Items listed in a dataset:
[Start of Attachment]
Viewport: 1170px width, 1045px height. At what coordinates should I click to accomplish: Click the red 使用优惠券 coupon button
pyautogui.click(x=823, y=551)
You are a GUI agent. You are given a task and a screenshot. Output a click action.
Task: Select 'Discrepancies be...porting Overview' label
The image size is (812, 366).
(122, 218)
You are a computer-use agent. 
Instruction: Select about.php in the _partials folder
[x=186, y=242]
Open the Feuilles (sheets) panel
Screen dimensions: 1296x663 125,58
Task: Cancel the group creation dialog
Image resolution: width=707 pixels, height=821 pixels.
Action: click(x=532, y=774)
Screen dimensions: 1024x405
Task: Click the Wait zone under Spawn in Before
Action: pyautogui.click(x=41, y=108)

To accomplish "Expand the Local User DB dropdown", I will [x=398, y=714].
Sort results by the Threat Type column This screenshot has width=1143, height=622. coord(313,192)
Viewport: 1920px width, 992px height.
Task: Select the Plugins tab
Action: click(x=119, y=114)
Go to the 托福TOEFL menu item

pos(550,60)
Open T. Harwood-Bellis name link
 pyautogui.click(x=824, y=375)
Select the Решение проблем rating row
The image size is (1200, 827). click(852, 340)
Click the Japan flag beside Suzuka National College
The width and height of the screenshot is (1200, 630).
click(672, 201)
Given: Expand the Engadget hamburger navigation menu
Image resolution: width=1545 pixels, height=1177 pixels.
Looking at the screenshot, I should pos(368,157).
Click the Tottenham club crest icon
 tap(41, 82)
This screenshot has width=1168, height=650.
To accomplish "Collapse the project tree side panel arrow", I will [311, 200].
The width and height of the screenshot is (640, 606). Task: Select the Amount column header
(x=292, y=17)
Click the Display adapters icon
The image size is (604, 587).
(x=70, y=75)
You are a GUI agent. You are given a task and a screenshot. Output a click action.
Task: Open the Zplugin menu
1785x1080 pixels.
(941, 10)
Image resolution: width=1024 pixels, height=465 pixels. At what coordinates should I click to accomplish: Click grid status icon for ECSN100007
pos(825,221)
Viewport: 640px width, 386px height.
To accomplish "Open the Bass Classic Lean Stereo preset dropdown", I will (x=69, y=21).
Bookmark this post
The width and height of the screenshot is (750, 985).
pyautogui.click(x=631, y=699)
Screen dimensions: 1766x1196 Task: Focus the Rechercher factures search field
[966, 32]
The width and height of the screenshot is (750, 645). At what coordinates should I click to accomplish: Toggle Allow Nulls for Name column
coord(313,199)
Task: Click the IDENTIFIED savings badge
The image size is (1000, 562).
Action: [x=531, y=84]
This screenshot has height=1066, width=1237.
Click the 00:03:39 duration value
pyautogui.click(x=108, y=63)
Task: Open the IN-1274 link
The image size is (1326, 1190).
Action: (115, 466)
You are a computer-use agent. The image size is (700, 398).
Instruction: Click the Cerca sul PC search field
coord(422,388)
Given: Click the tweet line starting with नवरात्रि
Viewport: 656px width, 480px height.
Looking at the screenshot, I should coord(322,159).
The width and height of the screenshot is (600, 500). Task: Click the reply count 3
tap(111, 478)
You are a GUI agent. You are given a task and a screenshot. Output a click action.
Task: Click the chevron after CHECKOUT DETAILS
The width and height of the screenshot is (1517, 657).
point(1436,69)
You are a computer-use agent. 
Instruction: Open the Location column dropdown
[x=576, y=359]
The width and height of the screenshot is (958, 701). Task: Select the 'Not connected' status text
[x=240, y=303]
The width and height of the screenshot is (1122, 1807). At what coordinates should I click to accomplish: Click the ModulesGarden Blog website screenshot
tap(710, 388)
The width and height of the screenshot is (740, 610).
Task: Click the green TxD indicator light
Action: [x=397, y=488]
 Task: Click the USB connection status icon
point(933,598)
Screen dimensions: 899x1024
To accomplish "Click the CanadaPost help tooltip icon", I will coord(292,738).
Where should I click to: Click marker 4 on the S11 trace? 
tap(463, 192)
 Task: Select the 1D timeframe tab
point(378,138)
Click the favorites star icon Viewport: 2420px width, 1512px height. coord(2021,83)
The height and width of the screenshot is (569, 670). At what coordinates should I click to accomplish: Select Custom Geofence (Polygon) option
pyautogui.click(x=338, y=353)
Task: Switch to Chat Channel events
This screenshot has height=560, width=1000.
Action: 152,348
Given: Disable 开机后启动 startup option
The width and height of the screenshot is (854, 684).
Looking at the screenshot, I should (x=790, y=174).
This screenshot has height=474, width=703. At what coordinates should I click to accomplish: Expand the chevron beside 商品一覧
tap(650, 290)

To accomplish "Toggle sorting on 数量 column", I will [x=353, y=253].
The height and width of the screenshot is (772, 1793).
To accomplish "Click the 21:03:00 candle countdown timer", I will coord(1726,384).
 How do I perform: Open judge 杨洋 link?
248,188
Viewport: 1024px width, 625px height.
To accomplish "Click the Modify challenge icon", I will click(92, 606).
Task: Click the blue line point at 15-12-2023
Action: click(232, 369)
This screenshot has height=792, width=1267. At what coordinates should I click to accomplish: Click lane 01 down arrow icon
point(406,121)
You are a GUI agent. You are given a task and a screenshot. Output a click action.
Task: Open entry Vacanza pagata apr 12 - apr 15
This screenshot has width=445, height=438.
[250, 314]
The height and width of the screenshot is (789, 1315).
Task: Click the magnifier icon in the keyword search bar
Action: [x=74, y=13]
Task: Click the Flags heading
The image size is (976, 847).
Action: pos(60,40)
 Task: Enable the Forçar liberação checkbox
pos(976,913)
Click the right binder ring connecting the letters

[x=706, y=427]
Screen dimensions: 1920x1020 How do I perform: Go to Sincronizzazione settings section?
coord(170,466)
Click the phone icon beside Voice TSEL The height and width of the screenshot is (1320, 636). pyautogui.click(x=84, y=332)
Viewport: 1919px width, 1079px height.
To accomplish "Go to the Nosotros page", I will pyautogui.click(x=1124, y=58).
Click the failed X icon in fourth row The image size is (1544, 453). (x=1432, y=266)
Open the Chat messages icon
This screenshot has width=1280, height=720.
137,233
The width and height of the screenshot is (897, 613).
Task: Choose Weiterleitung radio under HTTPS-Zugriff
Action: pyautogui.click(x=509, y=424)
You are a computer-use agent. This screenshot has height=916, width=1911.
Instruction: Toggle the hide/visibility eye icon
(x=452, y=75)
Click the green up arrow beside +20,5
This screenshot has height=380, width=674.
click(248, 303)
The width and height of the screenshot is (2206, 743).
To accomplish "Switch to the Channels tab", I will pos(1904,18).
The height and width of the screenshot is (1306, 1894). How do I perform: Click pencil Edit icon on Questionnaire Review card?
[End of Attachment]
__Your assignment__. Reproduce the data above in full, with no line missing.

__Answer box__.
Viewport: 1170px width, 1045px height. At what coordinates should I click to accomplish: Click the red 使用优惠券 coupon button
pyautogui.click(x=823, y=551)
You are a GUI agent. You are given a task and a screenshot. Output a click action.
Task: Select 'Discrepancies be...porting Overview' label
The image size is (812, 366).
(122, 218)
You are a computer-use agent. 
Instruction: Select about.php in the _partials folder
[x=186, y=242]
Open the Feuilles (sheets) panel
Screen dimensions: 1296x663 125,58
Task: Cancel the group creation dialog
Image resolution: width=707 pixels, height=821 pixels.
Action: click(x=532, y=774)
Screen dimensions: 1024x405
Task: Click the Wait zone under Spawn in Before
Action: pyautogui.click(x=41, y=108)

To accomplish "Expand the Local User DB dropdown", I will [x=398, y=714].
Sort results by the Threat Type column This screenshot has width=1143, height=622. coord(313,192)
Viewport: 1920px width, 992px height.
Task: Select the Plugins tab
Action: click(x=119, y=114)
Go to the 托福TOEFL menu item

pos(550,60)
Open T. Harwood-Bellis name link
 pyautogui.click(x=824, y=375)
Select the Решение проблем rating row
The image size is (1200, 827). click(852, 340)
Click the Japan flag beside Suzuka National College
The width and height of the screenshot is (1200, 630).
click(672, 201)
Given: Expand the Engadget hamburger navigation menu
Image resolution: width=1545 pixels, height=1177 pixels.
Looking at the screenshot, I should pos(368,157).
Click the Tottenham club crest icon
 tap(41, 82)
This screenshot has width=1168, height=650.
To accomplish "Collapse the project tree side panel arrow", I will [311, 200].
The width and height of the screenshot is (640, 606). Task: Select the Amount column header
(x=292, y=17)
Click the Display adapters icon
The image size is (604, 587).
(x=70, y=75)
You are a GUI agent. You are given a task and a screenshot. Output a click action.
Task: Open the Zplugin menu
1785x1080 pixels.
(941, 10)
Image resolution: width=1024 pixels, height=465 pixels. At what coordinates should I click to accomplish: Click grid status icon for ECSN100007
pos(825,221)
Viewport: 640px width, 386px height.
To accomplish "Open the Bass Classic Lean Stereo preset dropdown", I will (x=69, y=21).
Bookmark this post
The width and height of the screenshot is (750, 985).
pyautogui.click(x=631, y=699)
Screen dimensions: 1766x1196 Task: Focus the Rechercher factures search field
[966, 32]
The width and height of the screenshot is (750, 645). At what coordinates should I click to accomplish: Toggle Allow Nulls for Name column
coord(313,199)
Task: Click the IDENTIFIED savings badge
The image size is (1000, 562).
Action: [x=531, y=84]
This screenshot has height=1066, width=1237.
Click the 00:03:39 duration value
pyautogui.click(x=108, y=63)
Task: Open the IN-1274 link
The image size is (1326, 1190).
Action: (115, 466)
You are a computer-use agent. The image size is (700, 398).
Instruction: Click the Cerca sul PC search field
coord(422,388)
Given: Click the tweet line starting with नवरात्रि
Viewport: 656px width, 480px height.
Looking at the screenshot, I should coord(322,159).
The width and height of the screenshot is (600, 500). Task: Click the reply count 3
tap(111, 478)
You are a GUI agent. You are given a task and a screenshot. Output a click action.
Task: Click the chevron after CHECKOUT DETAILS
The width and height of the screenshot is (1517, 657).
point(1436,69)
You are a computer-use agent. 
Instruction: Open the Location column dropdown
[x=576, y=359]
The width and height of the screenshot is (958, 701). Task: Select the 'Not connected' status text
[x=240, y=303]
The width and height of the screenshot is (1122, 1807). At what coordinates should I click to accomplish: Click the ModulesGarden Blog website screenshot
tap(710, 388)
The width and height of the screenshot is (740, 610).
Task: Click the green TxD indicator light
Action: [x=397, y=488]
 Task: Click the USB connection status icon
point(933,598)
Screen dimensions: 899x1024
To accomplish "Click the CanadaPost help tooltip icon", I will coord(292,738).
Where should I click to: Click marker 4 on the S11 trace? 
tap(463, 192)
 Task: Select the 1D timeframe tab
point(378,138)
Click the favorites star icon Viewport: 2420px width, 1512px height. coord(2021,83)
The height and width of the screenshot is (569, 670). At what coordinates should I click to accomplish: Select Custom Geofence (Polygon) option
pyautogui.click(x=338, y=353)
Task: Switch to Chat Channel events
This screenshot has height=560, width=1000.
Action: 152,348
Given: Disable 开机后启动 startup option
The width and height of the screenshot is (854, 684).
Looking at the screenshot, I should (x=790, y=174).
This screenshot has height=474, width=703. At what coordinates should I click to accomplish: Expand the chevron beside 商品一覧
tap(650, 290)

To accomplish "Toggle sorting on 数量 column", I will [x=353, y=253].
The height and width of the screenshot is (772, 1793).
To accomplish "Click the 21:03:00 candle countdown timer", I will coord(1726,384).
 How do I perform: Open judge 杨洋 link?
248,188
Viewport: 1024px width, 625px height.
To accomplish "Click the Modify challenge icon", I will click(92, 606).
Task: Click the blue line point at 15-12-2023
Action: click(232, 369)
This screenshot has height=792, width=1267. At what coordinates should I click to accomplish: Click lane 01 down arrow icon
point(406,121)
You are a GUI agent. You are given a task and a screenshot. Output a click action.
Task: Open entry Vacanza pagata apr 12 - apr 15
This screenshot has width=445, height=438.
[250, 314]
The height and width of the screenshot is (789, 1315).
Task: Click the magnifier icon in the keyword search bar
Action: [x=74, y=13]
Task: Click the Flags heading
The image size is (976, 847).
Action: pos(60,40)
 Task: Enable the Forçar liberação checkbox
pos(976,913)
Click the right binder ring connecting the letters

[x=706, y=427]
Screen dimensions: 1920x1020 How do I perform: Go to Sincronizzazione settings section?
coord(170,466)
Click the phone icon beside Voice TSEL The height and width of the screenshot is (1320, 636). pyautogui.click(x=84, y=332)
Viewport: 1919px width, 1079px height.
To accomplish "Go to the Nosotros page", I will pyautogui.click(x=1124, y=58).
Click the failed X icon in fourth row The image size is (1544, 453). (x=1432, y=266)
Open the Chat messages icon
This screenshot has width=1280, height=720.
137,233
The width and height of the screenshot is (897, 613).
Task: Choose Weiterleitung radio under HTTPS-Zugriff
Action: pyautogui.click(x=509, y=424)
You are a computer-use agent. This screenshot has height=916, width=1911.
Instruction: Toggle the hide/visibility eye icon
(x=452, y=75)
Click the green up arrow beside +20,5
This screenshot has height=380, width=674.
click(248, 303)
The width and height of the screenshot is (2206, 743).
To accomplish "Switch to the Channels tab", I will pos(1904,18).
The height and width of the screenshot is (1306, 1894). How do I perform: Click pencil Edit icon on Questionnaire Review card?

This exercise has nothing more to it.